Google Cloud certifications that commonly align (verify current certification lineup): – Professional Machine Learning Engineer – Professional Cloud Architect – Associate Cloud Engineer

NAS itself is usually a deep-dive topic within broader Vertex AI and MLOps skills rather than a standalone certification.

Project ideas for practice

• Run a constrained NAS experiment to produce an efficient image classifier and compare:
• baseline architecture vs NAS-selected architecture
• accuracy vs latency tradeoffs
• Build a small CI/CD pipeline that:
• triggers NAS on new data snapshots
• registers the best model
• runs automated evaluation gates
• Cost governance project:
• implement storage lifecycle policies
• label all jobs
• create budget alerts and dashboards

22. Glossary

• Neural Architecture Search (NAS): Automated process of discovering neural network structures that optimize a target metric.
• Search space: The set of all architectures the NAS process is allowed to explore.
• Trial: One evaluation run of a candidate architecture (training + validation).
• Objective metric: The metric NAS attempts to optimize (accuracy, loss, latency, etc.).
• Constraint: A limit such as maximum latency, parameter count, or model size (support depends on workflow).
• Vertex AI Training: Vertex AI capability for running model training on managed infrastructure.
• Vertex AI Model Registry: Service for tracking, versioning, and governing models.
• Vertex AI Endpoint: Managed online prediction service for deployed models.
• IAM: Identity and Access Management for controlling permissions in Google Cloud.
• Service account: Non-human identity used by applications/jobs to access Google Cloud resources.
• CMEK: Customer-Managed Encryption Keys using Cloud KMS.
• Artifact: Output files from training (checkpoints, logs, exported models).
• Lifecycle policy (Cloud Storage): Rules to automatically delete or transition objects after a period.

23. Summary

Vertex AI Neural Architecture Search is a Google Cloud (Vertex AI) capability for automating neural network architecture design by orchestrating many training/evaluation trials and selecting the best-performing architectures for your objective. It matters when architecture choices significantly impact accuracy, latency, and cost—especially for production AI and ML systems that must meet strict performance constraints.
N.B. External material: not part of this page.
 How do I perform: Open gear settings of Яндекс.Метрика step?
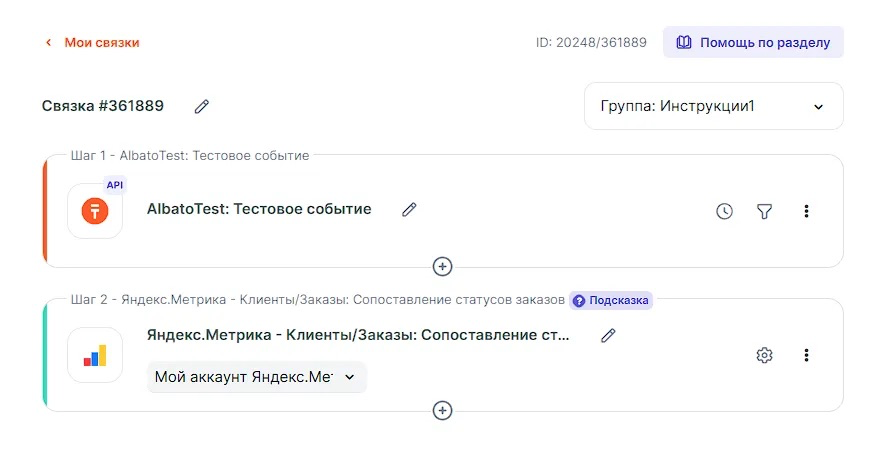click(764, 355)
From an architecture perspective, treat NAS as a managed experimentation workflow that depends heavily on Vertex AI Training, Cloud Storage, IAM, and Logging. Cost is primarily driven by the total compute consumed across trials plus artifact/log retention. Security and governance hinge on least-privilege service accounts, controlled dataset access, audit logs, and disciplined artifact lifecycle management.
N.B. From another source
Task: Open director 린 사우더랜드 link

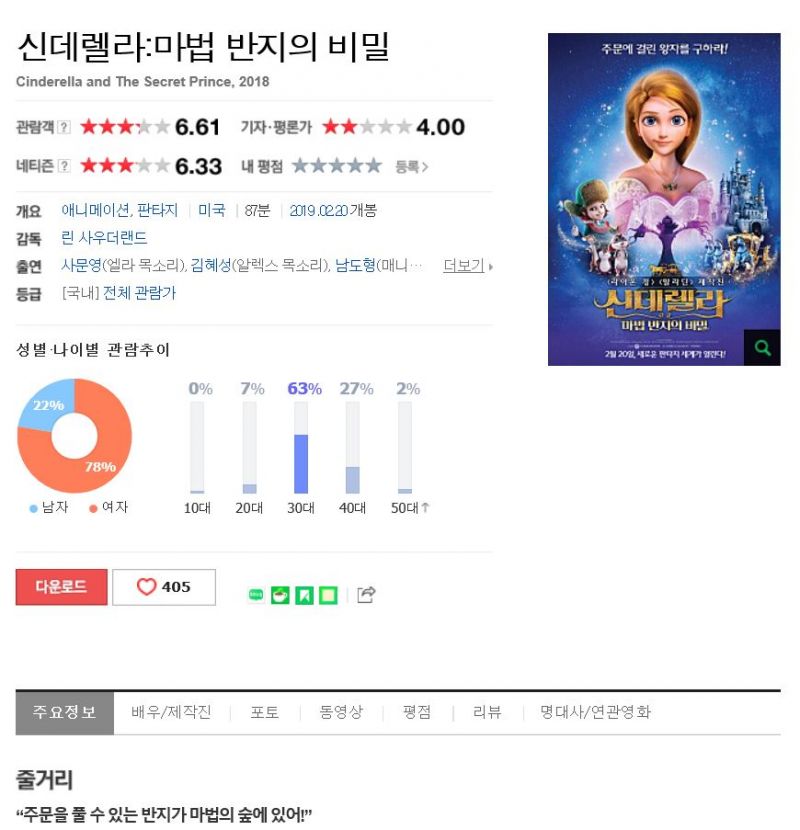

Use Vertex AI Neural Architecture Search when you need architecture-level optimization and can justify the compute budget; choose simpler approaches like hyperparameter tuning when architecture is not the bottleneck. Next, deepen your skills by learning Vertex AI training/deployment foundations and then operationalizing NAS outputs through Model Registry and deployment pipelines.